Chinese Consumers Are Stepping up Boycotts of American Brands Like Starbucks, GM and Apple
When it comes to trade, you can win the battle—but lose the war, as American companies are finding out.
Zhang Ping, China’s Consul General in Los Angeles, wrote in a statement to Fortune that President Xi Jinping and President Trump agreed to meet on sidelines of the G20 Osaka Summit and both economic teams would maintain communication on the trade issues. But even if there’s a deal, everything may not go back to normal right away. A new survey of Chinese consumers shows a majority boycotting U.S. goods and having an increasingly negative view of American companies.

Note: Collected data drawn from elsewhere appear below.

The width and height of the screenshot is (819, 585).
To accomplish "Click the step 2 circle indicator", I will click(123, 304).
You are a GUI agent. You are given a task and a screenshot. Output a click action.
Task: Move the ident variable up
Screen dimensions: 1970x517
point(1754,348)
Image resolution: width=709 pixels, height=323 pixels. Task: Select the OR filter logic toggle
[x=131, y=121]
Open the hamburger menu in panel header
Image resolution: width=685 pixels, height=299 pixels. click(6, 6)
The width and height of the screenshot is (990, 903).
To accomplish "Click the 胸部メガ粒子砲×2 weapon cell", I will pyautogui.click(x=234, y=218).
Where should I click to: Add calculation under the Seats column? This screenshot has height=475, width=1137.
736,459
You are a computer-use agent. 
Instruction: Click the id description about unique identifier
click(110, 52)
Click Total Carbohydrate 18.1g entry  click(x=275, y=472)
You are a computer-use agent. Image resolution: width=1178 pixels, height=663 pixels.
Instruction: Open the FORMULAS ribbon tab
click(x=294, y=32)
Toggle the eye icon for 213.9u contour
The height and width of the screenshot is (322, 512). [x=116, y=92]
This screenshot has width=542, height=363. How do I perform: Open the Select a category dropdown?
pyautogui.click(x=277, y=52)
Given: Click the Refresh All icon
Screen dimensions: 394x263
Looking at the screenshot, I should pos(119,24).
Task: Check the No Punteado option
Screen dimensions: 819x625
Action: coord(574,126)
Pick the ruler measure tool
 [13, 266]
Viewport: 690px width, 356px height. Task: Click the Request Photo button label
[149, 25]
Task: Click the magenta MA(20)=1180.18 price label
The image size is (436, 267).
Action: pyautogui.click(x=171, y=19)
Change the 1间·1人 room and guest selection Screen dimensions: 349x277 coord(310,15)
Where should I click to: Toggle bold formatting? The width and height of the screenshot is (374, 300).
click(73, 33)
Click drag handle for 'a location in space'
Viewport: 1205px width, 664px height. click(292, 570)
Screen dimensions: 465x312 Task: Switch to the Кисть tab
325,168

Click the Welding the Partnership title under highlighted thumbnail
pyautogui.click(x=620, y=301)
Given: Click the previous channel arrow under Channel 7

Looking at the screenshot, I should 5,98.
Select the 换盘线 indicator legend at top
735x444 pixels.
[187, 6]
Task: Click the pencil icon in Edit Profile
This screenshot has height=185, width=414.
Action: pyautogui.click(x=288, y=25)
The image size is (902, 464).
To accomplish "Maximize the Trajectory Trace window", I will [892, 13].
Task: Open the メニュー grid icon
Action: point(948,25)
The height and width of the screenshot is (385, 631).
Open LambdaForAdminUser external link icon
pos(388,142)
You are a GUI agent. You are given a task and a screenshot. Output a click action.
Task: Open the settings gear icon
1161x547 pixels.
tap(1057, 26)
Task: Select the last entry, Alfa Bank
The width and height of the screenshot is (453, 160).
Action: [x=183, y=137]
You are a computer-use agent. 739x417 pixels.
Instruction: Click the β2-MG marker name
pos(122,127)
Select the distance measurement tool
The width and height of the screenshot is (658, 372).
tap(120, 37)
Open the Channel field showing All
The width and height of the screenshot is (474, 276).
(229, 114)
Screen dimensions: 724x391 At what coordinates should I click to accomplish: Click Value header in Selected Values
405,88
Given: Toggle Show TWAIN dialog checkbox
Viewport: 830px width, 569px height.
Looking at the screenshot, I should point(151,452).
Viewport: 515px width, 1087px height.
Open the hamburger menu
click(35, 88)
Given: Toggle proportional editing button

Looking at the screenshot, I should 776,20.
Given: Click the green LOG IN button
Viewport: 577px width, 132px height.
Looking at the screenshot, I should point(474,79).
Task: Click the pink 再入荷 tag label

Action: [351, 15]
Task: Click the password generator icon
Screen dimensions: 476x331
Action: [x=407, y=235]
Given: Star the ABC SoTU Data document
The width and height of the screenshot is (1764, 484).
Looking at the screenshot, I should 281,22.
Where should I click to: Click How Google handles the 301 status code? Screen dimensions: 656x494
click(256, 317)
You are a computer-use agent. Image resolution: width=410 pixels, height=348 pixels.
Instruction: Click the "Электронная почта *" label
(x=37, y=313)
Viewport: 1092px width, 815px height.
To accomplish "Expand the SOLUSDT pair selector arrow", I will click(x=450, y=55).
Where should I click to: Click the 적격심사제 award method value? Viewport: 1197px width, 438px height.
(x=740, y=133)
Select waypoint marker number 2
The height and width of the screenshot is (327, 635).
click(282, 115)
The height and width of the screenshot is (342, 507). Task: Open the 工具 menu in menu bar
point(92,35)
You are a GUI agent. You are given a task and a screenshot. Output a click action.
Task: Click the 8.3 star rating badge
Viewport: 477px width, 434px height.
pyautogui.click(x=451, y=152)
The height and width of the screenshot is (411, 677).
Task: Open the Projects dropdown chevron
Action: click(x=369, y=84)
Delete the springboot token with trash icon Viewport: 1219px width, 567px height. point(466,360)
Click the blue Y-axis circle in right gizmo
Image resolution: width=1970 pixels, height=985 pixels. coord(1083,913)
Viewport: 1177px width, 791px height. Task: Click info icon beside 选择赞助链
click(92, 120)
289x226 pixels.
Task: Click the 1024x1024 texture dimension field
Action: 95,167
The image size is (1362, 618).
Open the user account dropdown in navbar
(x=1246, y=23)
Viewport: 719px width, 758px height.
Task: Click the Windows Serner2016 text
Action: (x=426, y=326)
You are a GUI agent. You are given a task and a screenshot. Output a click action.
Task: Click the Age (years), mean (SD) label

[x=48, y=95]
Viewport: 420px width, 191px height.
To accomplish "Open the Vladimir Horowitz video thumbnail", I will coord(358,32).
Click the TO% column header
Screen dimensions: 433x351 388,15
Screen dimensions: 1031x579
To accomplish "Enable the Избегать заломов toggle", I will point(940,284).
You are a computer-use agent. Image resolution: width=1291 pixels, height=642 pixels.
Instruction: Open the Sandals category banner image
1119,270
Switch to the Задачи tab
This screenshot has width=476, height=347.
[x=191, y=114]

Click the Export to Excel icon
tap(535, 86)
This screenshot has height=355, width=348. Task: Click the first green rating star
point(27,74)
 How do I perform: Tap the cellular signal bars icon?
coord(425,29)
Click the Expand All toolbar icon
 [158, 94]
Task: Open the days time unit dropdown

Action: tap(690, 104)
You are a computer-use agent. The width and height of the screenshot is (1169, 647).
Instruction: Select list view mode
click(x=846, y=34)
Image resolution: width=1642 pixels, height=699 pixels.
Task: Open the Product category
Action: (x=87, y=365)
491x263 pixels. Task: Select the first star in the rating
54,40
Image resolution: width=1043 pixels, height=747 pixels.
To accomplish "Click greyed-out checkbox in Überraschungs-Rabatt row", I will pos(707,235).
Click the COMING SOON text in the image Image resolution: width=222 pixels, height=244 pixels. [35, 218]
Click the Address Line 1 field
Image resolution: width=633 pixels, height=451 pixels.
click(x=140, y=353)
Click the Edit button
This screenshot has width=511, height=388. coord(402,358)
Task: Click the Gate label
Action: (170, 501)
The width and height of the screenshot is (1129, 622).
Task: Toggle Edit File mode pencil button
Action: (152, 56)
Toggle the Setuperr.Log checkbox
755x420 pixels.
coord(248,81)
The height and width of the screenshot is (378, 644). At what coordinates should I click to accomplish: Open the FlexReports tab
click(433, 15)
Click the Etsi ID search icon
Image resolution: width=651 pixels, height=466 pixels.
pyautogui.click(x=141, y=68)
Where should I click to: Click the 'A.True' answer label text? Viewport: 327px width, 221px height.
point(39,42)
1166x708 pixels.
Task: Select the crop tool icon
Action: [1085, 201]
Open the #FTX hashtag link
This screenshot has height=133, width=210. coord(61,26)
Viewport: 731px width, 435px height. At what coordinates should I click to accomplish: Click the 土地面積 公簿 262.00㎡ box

“The Chinese market is huge—it’s a large market that U.S. companies want to have access to,” said Nicole Lamb-Hale, managing director of Kroll Associates and former assistant commerce secretary in international trade during the Obama administration.
In their 2018 fiscal years, for example, 43.5% of General Motors sales were in China and 20.6% of Apple’s sales were from the country. As of Sept. 30, 2018, 23% of all company-owned and operated Starbucks locations were in China, with China and Asia Pacific representing 18.1% of net revenues.
Until now, Chinese consumers have been “pretty favorable toward U.S. brands,” Lamb-Hale said. That may be subsiding.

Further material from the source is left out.